In the novel Nineteen Eighty-Four, it was The Party that was in control. In Bandersnatch, because there are multiple permutations of the story, there are multiple answers to the question of control. First is the shadowy organization behind the Program and Control Study, the organization that appears in White Bear, whose logo is the “multiple fates, potential realities splitting in two” glyph that reoccurs throughout Bandersnatch. Then, if you get to the meta level plot path, there’s us, the viewer. To Stefan, we, the PACS organization, and The Party are the same: We’re all just some shadowy, unseen entity that controls him. We are The Party, The System, and The Machine. And he’s right. In Bandersnatch, he doesn’t have free will, he’s not in control. We are.

On a meta level, much of this remains true for us too. As Colin makes clear, in a monologue that shares DNA with ones from the movie Fight Club and the television show Mr. Robot:

There’s messages in every game. Like Pac-Man. Do you know what ‘Pac’ stands for? P-A-C. Program and control. He’s program-and-control man. The whole thing’s a metaphor. He thinks he’s got free will, but really he’s trapped in a maze, in a system. All he can do is consume. He’s pursued by demons that are probably just in his own head, and even if he does manage to escape by slipping out one side of the maze, what happens?

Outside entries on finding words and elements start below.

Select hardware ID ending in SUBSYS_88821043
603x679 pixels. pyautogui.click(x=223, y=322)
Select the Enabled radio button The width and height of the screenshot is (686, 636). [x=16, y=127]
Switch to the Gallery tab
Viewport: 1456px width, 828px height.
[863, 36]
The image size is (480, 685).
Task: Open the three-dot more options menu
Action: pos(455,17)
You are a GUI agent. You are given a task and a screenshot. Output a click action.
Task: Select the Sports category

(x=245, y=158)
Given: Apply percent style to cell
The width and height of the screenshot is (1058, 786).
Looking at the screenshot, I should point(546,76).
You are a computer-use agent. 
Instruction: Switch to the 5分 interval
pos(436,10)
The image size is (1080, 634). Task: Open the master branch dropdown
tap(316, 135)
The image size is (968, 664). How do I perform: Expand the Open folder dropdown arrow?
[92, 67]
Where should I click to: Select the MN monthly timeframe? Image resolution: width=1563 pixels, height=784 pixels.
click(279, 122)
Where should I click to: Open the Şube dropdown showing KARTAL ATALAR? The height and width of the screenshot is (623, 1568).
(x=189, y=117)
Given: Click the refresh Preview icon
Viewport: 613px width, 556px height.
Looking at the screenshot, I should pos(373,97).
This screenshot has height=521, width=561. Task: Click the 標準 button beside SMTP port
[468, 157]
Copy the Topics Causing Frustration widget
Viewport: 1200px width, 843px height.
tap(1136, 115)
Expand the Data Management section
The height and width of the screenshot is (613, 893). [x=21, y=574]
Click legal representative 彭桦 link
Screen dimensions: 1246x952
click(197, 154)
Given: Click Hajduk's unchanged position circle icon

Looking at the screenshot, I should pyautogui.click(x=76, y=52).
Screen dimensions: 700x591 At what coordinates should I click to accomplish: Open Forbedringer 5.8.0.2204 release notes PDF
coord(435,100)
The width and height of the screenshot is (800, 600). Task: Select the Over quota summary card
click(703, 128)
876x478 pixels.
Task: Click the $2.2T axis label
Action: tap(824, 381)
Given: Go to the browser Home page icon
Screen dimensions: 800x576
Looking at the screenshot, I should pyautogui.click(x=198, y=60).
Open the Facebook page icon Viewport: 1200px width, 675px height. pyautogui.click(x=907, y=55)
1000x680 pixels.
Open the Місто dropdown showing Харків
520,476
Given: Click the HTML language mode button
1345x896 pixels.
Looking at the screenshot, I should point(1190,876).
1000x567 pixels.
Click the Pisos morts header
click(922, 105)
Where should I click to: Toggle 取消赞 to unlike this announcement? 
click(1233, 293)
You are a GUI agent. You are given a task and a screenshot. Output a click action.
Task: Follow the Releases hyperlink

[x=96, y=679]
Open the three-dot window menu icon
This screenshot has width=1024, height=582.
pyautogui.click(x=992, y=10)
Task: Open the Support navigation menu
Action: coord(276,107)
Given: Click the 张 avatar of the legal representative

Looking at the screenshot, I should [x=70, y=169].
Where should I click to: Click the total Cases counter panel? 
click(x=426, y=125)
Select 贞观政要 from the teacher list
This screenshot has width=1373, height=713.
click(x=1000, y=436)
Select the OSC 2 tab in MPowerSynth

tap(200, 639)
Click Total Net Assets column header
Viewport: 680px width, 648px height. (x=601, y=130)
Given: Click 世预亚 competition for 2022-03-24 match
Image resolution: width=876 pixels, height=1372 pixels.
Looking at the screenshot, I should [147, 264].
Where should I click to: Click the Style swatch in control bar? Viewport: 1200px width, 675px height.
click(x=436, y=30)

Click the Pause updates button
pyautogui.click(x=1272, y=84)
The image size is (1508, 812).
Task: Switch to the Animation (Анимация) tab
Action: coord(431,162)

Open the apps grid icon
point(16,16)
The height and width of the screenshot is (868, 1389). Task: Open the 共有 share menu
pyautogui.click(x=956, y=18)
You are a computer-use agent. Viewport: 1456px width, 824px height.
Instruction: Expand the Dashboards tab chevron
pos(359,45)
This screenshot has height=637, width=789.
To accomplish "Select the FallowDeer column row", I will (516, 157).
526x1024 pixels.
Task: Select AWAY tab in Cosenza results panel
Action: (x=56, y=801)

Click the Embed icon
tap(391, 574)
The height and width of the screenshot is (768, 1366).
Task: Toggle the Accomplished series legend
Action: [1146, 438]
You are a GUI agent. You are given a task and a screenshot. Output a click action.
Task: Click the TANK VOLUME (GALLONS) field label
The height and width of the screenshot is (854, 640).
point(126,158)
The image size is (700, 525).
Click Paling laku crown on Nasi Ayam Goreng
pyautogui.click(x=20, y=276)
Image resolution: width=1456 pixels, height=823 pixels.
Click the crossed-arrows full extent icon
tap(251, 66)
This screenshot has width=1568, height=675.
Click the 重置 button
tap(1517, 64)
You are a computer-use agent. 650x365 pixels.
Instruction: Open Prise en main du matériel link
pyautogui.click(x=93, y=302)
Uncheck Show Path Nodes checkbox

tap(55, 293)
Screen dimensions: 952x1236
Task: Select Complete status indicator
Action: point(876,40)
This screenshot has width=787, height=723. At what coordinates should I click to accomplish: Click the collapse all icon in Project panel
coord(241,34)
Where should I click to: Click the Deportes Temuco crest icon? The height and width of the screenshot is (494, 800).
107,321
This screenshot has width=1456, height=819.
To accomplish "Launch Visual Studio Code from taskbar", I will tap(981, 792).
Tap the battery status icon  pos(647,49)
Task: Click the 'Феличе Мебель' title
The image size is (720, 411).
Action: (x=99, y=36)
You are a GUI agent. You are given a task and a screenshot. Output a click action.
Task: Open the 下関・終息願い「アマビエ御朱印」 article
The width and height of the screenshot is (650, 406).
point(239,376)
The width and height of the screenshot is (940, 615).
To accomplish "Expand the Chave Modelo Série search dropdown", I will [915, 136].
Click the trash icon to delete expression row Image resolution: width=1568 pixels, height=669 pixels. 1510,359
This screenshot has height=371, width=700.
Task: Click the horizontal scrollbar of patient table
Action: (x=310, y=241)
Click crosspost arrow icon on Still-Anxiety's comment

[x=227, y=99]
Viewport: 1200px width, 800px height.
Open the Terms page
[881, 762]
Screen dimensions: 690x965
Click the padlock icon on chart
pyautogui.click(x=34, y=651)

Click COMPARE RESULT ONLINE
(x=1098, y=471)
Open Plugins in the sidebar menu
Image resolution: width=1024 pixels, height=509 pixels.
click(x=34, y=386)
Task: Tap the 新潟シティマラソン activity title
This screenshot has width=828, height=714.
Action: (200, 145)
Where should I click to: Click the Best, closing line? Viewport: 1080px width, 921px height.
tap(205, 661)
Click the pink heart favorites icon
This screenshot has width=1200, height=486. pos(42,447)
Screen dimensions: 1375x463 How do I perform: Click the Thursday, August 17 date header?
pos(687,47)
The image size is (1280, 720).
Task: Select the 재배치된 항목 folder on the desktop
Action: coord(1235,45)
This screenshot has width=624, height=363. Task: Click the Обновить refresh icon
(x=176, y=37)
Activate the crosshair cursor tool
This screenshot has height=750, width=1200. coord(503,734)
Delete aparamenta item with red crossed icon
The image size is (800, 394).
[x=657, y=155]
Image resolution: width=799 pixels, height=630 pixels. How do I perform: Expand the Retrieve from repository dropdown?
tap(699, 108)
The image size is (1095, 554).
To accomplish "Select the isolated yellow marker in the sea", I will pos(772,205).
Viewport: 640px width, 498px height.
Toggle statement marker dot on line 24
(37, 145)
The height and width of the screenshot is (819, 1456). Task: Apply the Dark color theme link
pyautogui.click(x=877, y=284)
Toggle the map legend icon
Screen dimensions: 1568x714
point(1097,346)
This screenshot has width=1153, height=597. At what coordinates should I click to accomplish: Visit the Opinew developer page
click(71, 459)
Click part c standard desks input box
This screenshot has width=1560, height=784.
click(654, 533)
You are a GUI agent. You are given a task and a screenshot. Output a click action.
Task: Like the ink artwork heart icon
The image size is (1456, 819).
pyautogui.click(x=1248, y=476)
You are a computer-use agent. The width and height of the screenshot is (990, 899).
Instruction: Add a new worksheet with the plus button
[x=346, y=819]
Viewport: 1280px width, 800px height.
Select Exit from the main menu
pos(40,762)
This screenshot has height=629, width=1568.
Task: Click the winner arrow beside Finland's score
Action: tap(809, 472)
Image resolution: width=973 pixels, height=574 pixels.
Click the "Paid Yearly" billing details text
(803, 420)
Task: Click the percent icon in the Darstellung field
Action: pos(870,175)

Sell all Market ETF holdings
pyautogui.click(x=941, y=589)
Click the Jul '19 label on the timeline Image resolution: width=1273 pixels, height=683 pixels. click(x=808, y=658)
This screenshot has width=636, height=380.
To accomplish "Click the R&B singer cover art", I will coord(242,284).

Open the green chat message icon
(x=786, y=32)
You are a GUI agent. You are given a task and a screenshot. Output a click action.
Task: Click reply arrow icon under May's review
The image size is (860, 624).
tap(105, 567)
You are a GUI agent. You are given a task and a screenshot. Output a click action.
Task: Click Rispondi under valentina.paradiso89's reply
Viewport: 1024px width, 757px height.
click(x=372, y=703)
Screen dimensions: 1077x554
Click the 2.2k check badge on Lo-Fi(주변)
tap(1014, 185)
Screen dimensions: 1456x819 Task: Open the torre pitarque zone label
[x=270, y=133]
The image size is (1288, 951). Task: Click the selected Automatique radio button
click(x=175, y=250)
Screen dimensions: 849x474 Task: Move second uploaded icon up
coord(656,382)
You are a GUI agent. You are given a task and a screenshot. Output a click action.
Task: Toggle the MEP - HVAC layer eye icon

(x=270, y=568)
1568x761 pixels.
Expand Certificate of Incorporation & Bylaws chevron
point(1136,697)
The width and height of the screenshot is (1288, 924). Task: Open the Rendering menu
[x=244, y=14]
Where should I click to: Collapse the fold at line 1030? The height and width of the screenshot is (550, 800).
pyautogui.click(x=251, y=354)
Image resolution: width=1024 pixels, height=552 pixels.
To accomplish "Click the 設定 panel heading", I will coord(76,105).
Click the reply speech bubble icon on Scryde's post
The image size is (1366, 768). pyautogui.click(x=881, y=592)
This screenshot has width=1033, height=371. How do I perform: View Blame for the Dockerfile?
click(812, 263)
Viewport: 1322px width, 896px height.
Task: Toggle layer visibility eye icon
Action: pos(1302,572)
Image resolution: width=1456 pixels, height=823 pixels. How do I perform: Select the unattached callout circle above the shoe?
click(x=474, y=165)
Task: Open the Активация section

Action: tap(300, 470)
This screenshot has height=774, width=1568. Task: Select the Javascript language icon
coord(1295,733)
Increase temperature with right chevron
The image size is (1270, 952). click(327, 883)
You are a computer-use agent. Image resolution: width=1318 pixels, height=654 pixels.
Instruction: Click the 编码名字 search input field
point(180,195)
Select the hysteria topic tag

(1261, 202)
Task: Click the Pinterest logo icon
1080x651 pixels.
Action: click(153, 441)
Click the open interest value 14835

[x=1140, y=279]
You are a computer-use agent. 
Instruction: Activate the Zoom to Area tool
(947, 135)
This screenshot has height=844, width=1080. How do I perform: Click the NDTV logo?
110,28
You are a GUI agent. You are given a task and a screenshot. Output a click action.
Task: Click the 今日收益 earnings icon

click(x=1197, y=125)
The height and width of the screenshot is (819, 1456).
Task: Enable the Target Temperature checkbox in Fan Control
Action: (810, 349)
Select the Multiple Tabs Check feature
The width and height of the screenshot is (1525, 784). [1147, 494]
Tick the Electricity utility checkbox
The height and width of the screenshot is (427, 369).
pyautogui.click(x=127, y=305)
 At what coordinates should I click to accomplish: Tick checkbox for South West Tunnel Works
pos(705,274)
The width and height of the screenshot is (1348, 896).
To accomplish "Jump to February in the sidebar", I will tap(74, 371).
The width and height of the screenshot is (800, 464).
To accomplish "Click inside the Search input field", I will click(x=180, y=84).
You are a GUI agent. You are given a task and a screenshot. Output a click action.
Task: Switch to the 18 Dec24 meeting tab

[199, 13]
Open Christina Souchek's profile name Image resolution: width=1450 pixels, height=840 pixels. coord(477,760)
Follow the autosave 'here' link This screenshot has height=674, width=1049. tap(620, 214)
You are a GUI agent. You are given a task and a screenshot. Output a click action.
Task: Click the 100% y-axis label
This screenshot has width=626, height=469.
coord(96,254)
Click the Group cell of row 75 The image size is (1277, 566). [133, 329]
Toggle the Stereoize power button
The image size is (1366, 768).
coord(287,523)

He pops right back in the other side. People think it’s a happy game. It’s not a happy game. It’s a fucking nightmare world. And the worst thing is it’s real, and we live in it.

Program and control. Like Stefan, we are constantly being programmed and controlled. Look no further than Black Mirror’s own medium. What you watch is literally television programming, and it exists to capture your attention, allowing companies and corporations and organizations to advertise to you—in order to influence you, to control you. We’re all just stuck in an endless maze, consuming and consuming, thinking it’s all a happy game. We’re given choices. We’re told that we have free will, that we’re in control of our lives, but we’re not. It’s all a grand illusion. They are in control. The Party. The System. The Machine. It’s a nightmare world. And we live in it.


Bonus: Three Small Details I Loved

  1. Colin’s Pac-Man/living nightmare speech is preceded by Stefan looking past a poster of the cover of Ubik, a Philip K. Dick novel described by literary critic Lev Grossman as “a deeply unsettling existential horror story, a nightmare you’ll never be sure you’ve woken up from.”
  2. The windows of Stefan’s house are oddly shaped and the ceiling lights in the Tuckersoft office are tiled in odd diagonal lines.
  3. The founder of Tuckersoft is named Mohan Thakur, and the logo is fashioned with the famous Sega font.